Silicon Carbide (SiC) is a wide-bandgap semiconductor that has recently become a topic of intensified interest in the HEP instrumentation community due to the availability of high-quality wafers from the power electronics industry. SiC features multiple advantageous material properties over silicon. It is insensitive to visible light, hypothesized to be more radiation hard, and has much lower leakage currents, even after irradiation. Especially for future high-luminosity experiments, the radiation hardness is an essential parameter. One of the most important metrics associated with radiation hardness is the charge collection efficiency (CCE), which typically decreases with irradiation due to the formation of traps and defects. A thorough understanding of these traps and defects is crucial for estimating the performance of a detector over its lifetime and can open to the door to techniques such as defect engineering.
We present the current status of characterization and simulations for 50 μm thick 4H SiC PiN diodes together with radiation hardness studies. The characterization work includes determination of material parameters of 4H-SiC (ionization energy and Fano factor) and comparisons to TCAD and Monte-Carlo simulations. Recently, significantly increased signals (with respect to unirradiated samples) were reported for neutron-irradiated SiC diodes in forward bias using UV-TPA-TCT, hinting at charge multiplication . We re-investigate neutron irradiated 4H-SiC PiN diodes (fluences between 5·10¹⁴ and 1·10¹⁶ cm⁻² 1 MeV neutron equivalent neq) which have been previously characterized using UV-TCT  and alpha spectroscopic measurements . The CCE and transient waveforms were measured in forward and reverse bias using alpha and UV-TCT measurements. Furthermore, I-V and C-V measurements for forward as well as reverse bias voltages of up to 3kV were performed to serve as additional input in understanding observed radiation damage.

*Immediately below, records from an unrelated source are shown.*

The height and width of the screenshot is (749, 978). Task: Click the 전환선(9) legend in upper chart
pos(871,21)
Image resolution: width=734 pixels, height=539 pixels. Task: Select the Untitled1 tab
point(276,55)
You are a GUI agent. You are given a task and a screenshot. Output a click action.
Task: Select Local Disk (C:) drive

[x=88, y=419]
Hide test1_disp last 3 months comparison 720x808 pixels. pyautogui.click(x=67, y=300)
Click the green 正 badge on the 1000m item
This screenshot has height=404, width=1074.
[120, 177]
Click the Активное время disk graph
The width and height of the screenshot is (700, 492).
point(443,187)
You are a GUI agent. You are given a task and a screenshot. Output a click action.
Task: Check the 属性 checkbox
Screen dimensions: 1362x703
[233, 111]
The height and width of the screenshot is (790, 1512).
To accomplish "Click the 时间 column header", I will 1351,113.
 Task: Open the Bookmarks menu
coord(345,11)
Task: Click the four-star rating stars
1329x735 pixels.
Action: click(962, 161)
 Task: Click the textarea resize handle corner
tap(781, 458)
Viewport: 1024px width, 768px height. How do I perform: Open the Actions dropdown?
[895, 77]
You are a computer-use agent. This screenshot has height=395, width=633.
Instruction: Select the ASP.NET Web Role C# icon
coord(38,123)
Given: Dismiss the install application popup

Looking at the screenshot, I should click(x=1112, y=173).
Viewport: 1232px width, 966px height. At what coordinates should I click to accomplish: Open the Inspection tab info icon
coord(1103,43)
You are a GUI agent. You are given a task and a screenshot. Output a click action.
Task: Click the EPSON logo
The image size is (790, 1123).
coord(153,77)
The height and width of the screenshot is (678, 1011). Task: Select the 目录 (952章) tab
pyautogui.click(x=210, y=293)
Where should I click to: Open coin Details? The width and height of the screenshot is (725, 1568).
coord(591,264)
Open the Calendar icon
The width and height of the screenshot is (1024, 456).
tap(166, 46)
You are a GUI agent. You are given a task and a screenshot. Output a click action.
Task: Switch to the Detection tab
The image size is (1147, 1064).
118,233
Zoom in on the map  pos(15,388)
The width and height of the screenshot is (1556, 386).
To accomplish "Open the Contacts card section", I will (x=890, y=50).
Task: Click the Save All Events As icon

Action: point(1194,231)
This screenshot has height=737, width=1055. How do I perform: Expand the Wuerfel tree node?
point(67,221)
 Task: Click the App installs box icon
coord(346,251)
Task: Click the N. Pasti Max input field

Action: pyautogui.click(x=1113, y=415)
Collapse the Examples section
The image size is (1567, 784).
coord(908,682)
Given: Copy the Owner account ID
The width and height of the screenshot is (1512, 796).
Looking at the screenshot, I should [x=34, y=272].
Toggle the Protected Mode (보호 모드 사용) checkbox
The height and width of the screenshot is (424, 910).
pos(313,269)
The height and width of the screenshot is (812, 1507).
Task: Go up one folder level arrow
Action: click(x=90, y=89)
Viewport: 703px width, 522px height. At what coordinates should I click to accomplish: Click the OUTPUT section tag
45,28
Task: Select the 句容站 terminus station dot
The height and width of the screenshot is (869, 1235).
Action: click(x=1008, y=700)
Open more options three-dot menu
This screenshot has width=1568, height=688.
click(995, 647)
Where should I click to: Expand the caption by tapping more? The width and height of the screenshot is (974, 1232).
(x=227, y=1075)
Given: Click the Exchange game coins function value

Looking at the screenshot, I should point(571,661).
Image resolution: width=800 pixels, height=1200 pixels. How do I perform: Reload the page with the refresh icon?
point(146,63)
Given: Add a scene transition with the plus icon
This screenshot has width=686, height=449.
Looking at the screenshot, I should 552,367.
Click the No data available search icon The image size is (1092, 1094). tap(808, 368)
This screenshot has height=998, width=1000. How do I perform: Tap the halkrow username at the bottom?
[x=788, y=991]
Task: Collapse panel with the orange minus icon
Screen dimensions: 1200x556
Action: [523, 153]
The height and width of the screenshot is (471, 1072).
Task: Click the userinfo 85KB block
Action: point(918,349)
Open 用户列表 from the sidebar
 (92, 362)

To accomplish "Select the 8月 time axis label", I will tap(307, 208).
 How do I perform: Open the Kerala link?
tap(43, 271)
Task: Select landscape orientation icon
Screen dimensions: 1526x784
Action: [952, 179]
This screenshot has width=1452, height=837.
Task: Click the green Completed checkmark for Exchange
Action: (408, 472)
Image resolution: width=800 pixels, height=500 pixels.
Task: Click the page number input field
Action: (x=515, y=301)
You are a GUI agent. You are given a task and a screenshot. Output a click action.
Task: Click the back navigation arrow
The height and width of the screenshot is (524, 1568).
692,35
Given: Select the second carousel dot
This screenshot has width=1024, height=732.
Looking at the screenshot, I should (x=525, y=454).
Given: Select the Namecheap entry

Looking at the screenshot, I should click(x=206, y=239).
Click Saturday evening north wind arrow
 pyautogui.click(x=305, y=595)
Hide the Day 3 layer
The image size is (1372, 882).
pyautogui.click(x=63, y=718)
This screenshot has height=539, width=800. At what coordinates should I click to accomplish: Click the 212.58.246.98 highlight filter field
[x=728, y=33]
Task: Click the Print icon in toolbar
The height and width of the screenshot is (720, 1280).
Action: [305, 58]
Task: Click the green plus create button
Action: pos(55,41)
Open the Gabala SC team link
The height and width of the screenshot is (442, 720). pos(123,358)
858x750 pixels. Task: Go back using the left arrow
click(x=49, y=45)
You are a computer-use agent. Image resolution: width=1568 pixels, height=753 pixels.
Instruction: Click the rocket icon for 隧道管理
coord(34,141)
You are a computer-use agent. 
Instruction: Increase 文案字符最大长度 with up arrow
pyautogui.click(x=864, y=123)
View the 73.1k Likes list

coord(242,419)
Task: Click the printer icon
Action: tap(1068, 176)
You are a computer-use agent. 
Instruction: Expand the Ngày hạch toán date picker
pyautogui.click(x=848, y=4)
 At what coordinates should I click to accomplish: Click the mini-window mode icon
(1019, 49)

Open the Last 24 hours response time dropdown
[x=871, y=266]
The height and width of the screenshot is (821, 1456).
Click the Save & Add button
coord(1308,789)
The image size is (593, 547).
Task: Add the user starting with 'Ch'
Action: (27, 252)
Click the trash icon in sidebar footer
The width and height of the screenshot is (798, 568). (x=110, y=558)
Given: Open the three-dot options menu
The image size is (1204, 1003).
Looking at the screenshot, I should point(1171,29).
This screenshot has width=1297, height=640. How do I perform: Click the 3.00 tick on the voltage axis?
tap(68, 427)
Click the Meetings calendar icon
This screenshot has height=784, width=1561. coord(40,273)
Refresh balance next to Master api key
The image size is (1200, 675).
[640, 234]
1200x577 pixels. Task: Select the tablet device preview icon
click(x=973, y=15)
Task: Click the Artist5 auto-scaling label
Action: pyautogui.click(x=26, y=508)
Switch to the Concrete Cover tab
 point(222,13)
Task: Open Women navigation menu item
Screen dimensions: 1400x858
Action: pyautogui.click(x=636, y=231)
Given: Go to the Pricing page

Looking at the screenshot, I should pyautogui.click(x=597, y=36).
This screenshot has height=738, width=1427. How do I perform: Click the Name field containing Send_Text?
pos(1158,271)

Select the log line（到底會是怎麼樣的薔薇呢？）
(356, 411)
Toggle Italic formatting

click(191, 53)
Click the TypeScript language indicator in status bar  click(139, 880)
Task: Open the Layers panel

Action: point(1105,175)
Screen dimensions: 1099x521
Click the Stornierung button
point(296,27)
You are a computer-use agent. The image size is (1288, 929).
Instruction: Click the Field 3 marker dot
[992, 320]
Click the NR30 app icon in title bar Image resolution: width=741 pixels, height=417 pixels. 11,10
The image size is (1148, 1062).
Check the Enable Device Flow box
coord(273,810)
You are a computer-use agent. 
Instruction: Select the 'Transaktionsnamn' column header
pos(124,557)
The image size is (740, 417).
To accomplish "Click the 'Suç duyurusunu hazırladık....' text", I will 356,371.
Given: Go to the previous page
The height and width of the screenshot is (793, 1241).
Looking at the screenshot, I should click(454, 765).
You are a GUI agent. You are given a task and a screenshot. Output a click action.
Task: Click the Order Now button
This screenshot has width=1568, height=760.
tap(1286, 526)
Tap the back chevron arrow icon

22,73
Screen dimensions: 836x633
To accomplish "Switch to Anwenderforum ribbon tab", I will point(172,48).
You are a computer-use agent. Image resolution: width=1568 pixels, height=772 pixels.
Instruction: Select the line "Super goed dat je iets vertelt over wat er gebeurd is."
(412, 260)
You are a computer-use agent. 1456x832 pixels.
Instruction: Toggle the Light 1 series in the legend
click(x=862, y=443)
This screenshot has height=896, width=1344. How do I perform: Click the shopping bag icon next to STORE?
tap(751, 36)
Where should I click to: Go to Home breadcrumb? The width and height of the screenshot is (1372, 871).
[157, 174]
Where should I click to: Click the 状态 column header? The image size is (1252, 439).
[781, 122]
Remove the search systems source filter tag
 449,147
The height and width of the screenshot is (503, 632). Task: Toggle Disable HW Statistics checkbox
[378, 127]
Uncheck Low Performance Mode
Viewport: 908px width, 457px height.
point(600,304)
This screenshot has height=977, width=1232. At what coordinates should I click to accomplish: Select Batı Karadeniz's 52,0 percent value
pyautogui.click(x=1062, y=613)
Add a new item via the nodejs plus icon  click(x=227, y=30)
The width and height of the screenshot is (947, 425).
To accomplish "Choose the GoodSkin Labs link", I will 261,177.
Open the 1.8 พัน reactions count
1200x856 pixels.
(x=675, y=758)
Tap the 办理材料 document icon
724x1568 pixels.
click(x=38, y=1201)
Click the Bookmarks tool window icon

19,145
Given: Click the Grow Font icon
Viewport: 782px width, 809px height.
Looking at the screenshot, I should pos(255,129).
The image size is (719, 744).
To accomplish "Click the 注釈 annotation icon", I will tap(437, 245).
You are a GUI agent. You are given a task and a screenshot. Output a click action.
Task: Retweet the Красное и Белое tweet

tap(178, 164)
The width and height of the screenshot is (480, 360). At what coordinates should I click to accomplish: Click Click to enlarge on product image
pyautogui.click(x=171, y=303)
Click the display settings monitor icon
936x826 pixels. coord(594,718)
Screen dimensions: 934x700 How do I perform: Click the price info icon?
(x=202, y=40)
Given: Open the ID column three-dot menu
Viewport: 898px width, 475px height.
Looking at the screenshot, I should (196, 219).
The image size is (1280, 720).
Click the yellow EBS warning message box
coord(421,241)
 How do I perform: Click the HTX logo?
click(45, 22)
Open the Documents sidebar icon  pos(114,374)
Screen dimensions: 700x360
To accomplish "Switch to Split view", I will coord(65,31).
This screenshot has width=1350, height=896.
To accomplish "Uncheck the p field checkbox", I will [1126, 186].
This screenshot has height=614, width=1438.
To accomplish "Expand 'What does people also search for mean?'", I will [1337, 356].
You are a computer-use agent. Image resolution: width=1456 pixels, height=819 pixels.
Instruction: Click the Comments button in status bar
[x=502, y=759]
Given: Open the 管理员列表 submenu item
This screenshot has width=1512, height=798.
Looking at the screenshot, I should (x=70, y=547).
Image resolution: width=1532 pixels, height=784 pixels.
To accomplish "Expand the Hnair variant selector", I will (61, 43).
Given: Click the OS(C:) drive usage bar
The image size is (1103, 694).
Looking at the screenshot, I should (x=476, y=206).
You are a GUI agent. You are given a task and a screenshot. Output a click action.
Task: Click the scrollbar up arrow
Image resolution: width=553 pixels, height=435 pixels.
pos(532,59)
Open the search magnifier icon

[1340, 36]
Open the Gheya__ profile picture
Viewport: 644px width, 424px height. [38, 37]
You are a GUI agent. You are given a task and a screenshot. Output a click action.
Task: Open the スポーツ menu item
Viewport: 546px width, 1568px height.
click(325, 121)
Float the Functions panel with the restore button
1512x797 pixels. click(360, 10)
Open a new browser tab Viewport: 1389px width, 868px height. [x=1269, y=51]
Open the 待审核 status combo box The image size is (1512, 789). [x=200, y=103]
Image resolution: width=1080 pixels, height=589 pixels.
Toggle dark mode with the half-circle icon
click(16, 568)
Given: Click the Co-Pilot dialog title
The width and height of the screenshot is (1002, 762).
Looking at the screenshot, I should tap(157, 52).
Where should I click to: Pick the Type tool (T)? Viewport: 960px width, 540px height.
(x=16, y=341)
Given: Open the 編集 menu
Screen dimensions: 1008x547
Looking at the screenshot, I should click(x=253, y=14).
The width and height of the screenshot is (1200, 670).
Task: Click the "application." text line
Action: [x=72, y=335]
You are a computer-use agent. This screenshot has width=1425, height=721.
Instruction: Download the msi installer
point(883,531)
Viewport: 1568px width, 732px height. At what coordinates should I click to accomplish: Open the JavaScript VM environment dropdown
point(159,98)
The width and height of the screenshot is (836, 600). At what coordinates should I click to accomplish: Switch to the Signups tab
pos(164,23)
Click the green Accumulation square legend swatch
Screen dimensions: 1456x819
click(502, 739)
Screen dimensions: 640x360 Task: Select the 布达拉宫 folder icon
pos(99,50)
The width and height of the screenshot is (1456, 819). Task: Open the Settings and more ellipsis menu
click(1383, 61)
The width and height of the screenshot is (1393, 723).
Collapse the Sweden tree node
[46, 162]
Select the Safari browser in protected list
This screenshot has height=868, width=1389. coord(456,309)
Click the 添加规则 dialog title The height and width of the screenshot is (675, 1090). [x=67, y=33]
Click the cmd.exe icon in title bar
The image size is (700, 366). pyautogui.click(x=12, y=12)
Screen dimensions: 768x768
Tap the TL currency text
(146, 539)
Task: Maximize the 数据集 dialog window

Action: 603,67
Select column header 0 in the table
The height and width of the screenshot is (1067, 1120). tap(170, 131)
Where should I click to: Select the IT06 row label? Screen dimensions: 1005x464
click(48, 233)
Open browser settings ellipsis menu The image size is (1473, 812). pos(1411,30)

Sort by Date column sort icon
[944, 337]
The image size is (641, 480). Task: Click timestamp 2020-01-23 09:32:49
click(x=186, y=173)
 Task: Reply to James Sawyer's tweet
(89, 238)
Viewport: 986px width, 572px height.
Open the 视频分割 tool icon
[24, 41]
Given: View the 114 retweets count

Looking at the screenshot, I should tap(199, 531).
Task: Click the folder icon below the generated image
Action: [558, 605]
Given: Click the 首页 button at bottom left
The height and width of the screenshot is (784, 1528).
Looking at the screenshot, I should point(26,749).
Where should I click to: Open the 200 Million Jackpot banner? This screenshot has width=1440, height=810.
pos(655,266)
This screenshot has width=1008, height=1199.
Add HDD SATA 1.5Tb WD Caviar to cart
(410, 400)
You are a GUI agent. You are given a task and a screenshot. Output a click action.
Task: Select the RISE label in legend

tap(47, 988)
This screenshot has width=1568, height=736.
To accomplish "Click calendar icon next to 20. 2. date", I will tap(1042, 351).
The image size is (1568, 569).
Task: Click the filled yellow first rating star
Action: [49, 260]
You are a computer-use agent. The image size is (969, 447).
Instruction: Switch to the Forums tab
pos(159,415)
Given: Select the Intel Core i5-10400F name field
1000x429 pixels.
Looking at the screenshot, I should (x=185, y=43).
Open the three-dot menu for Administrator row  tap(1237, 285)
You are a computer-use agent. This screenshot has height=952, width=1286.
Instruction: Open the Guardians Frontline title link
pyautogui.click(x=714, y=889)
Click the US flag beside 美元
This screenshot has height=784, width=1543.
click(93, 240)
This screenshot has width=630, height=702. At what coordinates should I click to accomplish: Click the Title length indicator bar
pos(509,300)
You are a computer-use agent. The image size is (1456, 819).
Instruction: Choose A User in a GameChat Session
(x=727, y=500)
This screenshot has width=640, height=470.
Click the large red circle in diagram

For samples irradiated to 5·10¹⁴ and 1·10¹⁵ neq cm⁻², the CCE in the forward direction grows exponentially, surpassing 100% and coinciding with an increase in the leakage current. At the highest irradiation fluence, no exponential behavior was observed. However, the CCE in the forward direction was found to be larger than for reverse bias. For this fluence, the leakage current remained below 1 nA.